Background—Although quinidine is known to elevate plasma digoxin concentrations, the mechanism underlying this interaction is not fully understood. Digoxin is not extensively metabolized, but it is known to be transported by the drug efflux pump P-glycoprotein, which is expressed in excretory tissues (kidney, liver, intestine) and at the blood-brain barrier. Accordingly, we tested the hypothesis that inhibition of P-glycoprotein–mediated digoxin transport by quinidine contributes to the digoxin-quinidine interaction.

Methods and Results—First, we demonstrated active transcellular transport of both digoxin and quinidine in cultured cell lines that express P-glycoprotein in a polarized fashion. In addition, 5 μmol/L quinidine inhibited P-glycoprotein–mediated digoxin transport by 57%. Second, the effect of quinidine on digoxin disposition was studied in wild-type and in mdr1a(−/−) mice, in which the gene expressing the major digoxin-transporting P-glycoprotein has been disrupted. Because the in vitro data showed that quinidine itself is a P-glycoprotein substrate, quinidine doses were reduced in mdr1a(−/−) mice to produce plasma concentrations similar to those in wild-type control animals.
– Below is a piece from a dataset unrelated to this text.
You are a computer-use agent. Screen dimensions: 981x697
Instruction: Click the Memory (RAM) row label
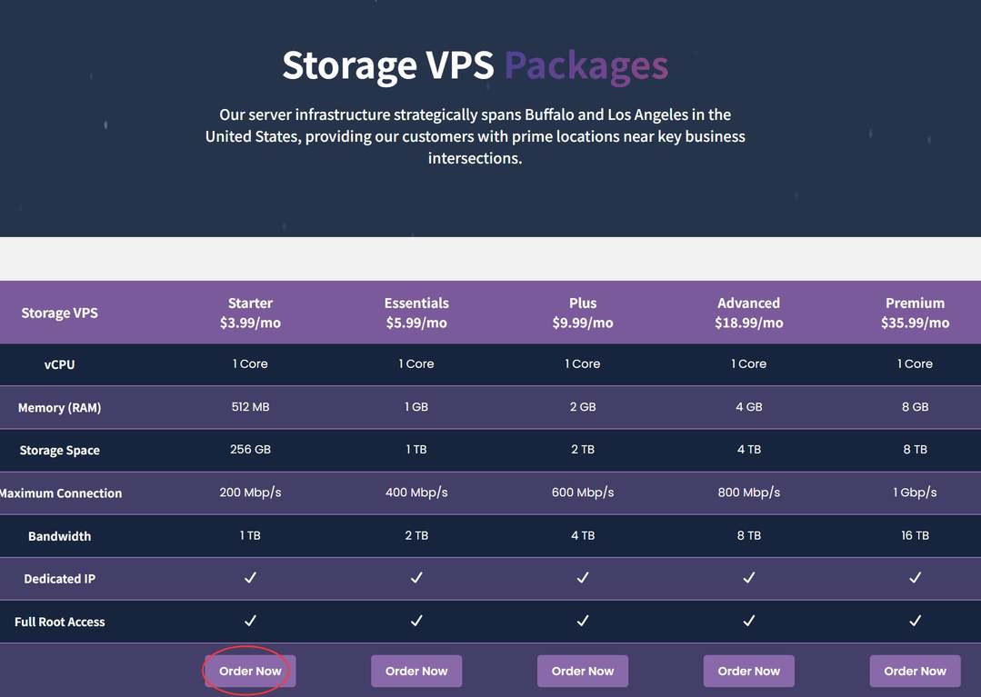(59, 408)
Quinidine increased plasma digoxin concentrations by 73.0% (P=0.05) in wild-type animals, compared with 19.5% (P=NS) in mdr1a(−/−) mice. Moreover, quinidine increased digoxin brain concentrations by 73.2% (P=0.05) in wild-type animals; by contrast, quinidine did not increase digoxin brain concentrations in mdr1a(−/−) mice but rather decreased them (−30.7%, P<0.01).
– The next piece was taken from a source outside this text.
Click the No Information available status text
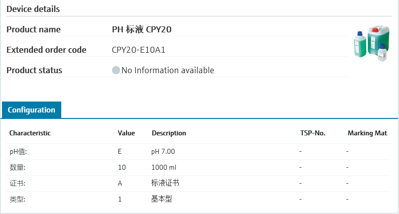Viewport: 399px width, 214px height. [167, 71]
Conclusions—Quinidine and digoxin are both substrates for P-glycoprotein, and quinidine is a potent inhibitor of digoxin transport in vitro. The in vivo data strongly support the hypothesis that inhibition of P-glycoprotein–mediated digoxin elimination plays an important role in the increase of plasma digoxin concentration occurring with quinidine coadministration in wild-type mice and thus support a similar mechanism in humans.